Una multa per eccesso di velocità può essere dichiarata illegittima se l’autovelox è installato nell’altro senso di marcia rispetto a quello percorso dal veicolo sanzionato.
Il principio si fonda sulla necessità che il dispositivo di rilevazione sia correttamente orientato e omologato per monitorare lo specifico senso di marcia interessato. Quando l’apparecchio è posizionato per controllare i veicoli che viaggiano in direzione opposta, la rilevazione può risultare viziata, soprattutto se non è tecnicamente idonea a registrare in modo certo e univoco la velocità del mezzo multato.
La giurisprudenza ha più volte chiarito che la legittimità della sanzione dipende non solo dall’omologazione dell’autovelox, ma anche dal suo corretto utilizzo. L’installazione in un senso di marcia diverso, senza adeguata segnalazione o senza che il dispositivo sia progettato per funzionare in modalità bidirezionale, può determinare l’annullamento del verbale per difetto di prova o per violazione delle norme sulla corretta rilevazione.

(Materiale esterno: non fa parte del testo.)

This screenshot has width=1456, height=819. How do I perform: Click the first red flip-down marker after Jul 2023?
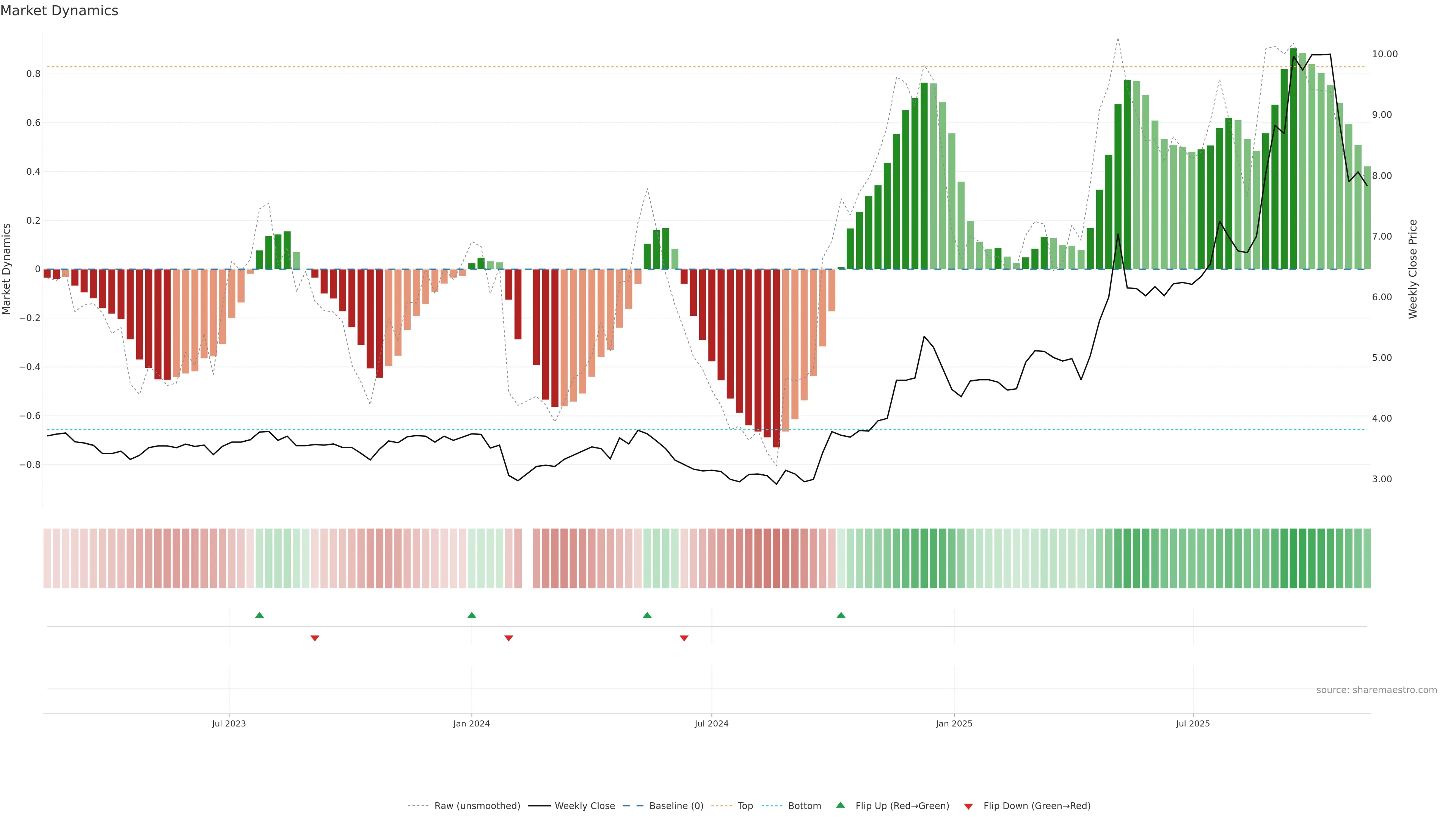pos(315,638)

In questi casi, l’automobilista può proporre ricorso al Prefetto o al Giudice di Pace, evidenziando l’errata collocazione dell’apparecchio e chiedendo la verifica della documentazione tecnica relativa all’impianto. Se viene accertato che il dispositivo non era legittimamente idoneo a rilevare la velocità nel senso di marcia contestato, la multa può essere annullata.
È quindi fondamentale che i dispositivi di controllo siano installati e utilizzati nel pieno rispetto delle prescrizioni normative, a tutela sia della sicurezza stradale sia dei diritti dei cittadini.